Saved entries
__________

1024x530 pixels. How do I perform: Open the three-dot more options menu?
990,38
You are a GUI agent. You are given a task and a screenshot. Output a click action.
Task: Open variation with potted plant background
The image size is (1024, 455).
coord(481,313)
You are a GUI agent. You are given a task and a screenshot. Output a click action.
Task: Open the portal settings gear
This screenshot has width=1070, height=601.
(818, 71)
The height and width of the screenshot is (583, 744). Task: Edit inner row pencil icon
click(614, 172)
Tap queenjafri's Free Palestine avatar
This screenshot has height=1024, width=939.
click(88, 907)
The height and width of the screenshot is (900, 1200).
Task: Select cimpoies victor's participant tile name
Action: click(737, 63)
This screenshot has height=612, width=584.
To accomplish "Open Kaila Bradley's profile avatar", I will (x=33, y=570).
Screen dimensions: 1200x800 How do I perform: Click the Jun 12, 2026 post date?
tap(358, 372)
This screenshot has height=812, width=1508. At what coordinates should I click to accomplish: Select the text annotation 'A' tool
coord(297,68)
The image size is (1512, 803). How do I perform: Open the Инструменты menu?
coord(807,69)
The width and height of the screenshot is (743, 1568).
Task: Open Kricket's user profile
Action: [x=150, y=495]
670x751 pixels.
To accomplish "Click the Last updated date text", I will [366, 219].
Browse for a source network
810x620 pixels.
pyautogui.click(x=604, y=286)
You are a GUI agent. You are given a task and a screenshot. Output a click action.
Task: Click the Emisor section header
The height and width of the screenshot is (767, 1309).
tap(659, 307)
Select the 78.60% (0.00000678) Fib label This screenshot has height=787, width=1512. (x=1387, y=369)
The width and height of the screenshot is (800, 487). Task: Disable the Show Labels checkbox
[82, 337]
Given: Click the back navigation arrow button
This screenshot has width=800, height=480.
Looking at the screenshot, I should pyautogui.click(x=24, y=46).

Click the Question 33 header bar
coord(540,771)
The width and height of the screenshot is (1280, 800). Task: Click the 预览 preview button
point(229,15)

__________

**Directions for this task**
Please give, as a single number with nothing added, the count of lines in the records that contain the word "avatar".

**Task answer**
2